Regierung stellt Interessen der Wirtschaft vor jene der ArbeitnehmerInnen

Wien (ÖGB). Massive Kritik übt ÖGB-Präsident Fritz Verzetnitsch am heute vom Ministerrat beschlossenen EU-Nachtarbeits-Anpassungsgesetz. "Minister Bartenstein hat offensichtlich wieder einmal nur seine Funktion als Wirtschaftsminister wahrgenommen. Der Gesundheitsaspekt und die sozialen Rechte der ArbeitnehmerInnen wurden hintangestellt", sagte Verzetnitsch. Hauptkritikpunkt des ÖGB: In der Regierungsvorlage sind keine Zeitguthaben zum Ausgleich der besonderen Belastungen bei Nachtarbeit vorgesehen.++++

"Die Aufhebung des generellen Frauennachtarbeitsverbots hätte dazu genützt werden sollen, ausreichende Schutzmaßnahmen für alle Nachtarbeitenden - Frauen und Männer - zu setzen", kritisiert Verzetnitsch. Denn Nachtarbeit führt häufig zu gesundheitlichen Beeinträchtigungen. Die häufigsten Probleme sind Schlafstörungen, Erkrankungen des Verdauungsapparates und Herz-Kreislauf-Probleme.
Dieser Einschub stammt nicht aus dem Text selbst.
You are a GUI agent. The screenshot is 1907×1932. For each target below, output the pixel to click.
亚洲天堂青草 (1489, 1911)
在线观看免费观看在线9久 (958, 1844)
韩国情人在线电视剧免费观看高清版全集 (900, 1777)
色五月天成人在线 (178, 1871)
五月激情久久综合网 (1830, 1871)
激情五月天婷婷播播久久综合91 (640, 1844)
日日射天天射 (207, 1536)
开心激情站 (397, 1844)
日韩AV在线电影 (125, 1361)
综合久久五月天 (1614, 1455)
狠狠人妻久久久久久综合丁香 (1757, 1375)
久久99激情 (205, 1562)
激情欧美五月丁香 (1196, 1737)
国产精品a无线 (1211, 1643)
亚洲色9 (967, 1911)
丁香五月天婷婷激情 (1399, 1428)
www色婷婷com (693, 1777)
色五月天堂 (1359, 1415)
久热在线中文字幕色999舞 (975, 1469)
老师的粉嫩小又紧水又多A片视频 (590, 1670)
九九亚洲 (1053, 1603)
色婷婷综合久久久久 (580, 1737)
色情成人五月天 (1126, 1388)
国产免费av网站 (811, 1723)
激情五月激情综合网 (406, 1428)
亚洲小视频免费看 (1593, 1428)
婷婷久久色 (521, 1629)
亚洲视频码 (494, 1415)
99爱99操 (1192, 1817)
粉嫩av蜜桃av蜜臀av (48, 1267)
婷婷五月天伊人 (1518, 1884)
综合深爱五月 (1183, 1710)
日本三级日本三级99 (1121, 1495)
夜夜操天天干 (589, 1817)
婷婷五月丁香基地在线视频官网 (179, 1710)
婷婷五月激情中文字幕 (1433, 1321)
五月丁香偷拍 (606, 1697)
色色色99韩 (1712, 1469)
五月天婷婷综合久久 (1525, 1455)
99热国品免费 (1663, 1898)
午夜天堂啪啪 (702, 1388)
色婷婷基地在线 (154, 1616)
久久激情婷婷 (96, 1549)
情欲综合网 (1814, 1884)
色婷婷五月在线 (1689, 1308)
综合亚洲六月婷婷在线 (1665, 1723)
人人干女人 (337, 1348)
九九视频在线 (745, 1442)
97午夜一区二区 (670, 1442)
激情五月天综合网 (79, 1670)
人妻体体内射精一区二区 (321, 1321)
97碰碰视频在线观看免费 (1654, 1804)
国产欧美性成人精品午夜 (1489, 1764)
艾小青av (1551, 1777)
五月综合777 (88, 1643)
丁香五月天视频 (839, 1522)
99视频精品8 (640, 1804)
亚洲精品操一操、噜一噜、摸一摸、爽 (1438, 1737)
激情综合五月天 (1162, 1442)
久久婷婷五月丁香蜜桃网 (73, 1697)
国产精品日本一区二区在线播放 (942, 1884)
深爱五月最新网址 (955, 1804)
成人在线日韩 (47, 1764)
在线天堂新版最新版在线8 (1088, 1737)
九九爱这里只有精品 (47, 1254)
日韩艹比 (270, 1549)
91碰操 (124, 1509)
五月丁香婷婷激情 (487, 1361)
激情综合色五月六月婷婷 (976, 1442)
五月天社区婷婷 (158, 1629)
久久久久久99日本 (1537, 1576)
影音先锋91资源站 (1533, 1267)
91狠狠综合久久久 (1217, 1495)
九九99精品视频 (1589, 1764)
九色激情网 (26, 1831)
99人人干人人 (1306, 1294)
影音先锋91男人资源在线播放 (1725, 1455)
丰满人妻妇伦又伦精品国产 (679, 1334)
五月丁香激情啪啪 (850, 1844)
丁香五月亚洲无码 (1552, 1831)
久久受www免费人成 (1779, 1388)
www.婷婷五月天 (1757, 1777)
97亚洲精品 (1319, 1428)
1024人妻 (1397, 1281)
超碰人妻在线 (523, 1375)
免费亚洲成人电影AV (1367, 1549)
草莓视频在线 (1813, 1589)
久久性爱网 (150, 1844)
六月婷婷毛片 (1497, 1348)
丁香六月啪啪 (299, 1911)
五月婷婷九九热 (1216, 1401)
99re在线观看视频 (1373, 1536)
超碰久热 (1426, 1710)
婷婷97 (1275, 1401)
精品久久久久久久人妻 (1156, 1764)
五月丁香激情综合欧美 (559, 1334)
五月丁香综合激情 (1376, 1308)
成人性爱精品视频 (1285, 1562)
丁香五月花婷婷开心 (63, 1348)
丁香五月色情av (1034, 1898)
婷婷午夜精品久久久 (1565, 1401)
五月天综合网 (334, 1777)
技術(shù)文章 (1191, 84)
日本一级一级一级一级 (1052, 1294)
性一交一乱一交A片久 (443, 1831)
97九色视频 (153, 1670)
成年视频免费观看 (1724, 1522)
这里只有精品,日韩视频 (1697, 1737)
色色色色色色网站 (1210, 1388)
Schon jetzt leiden 39 Prozent der nachtarbeitenden Männer und 60 Prozent der Frauen unter gesundheitlichen Probleme.

ÖGB fordert zehnprozentiges Zeitguthaben

"Die Minimalvariante, die die Regierung zur Anpassung an EU-Bestimmungen nun beschlossen hat, sieht keinen Ausgleich für die besonderen Belastungen der NachtarbeiterInnen vor", sagt Verzetnitsch. Konkret fordert der ÖGB ein zehnprozentiges Zeitguthaben für jede Stunde Nachtarbeit, das der Erholung dient und nicht mit Geld abgekauft werden kann.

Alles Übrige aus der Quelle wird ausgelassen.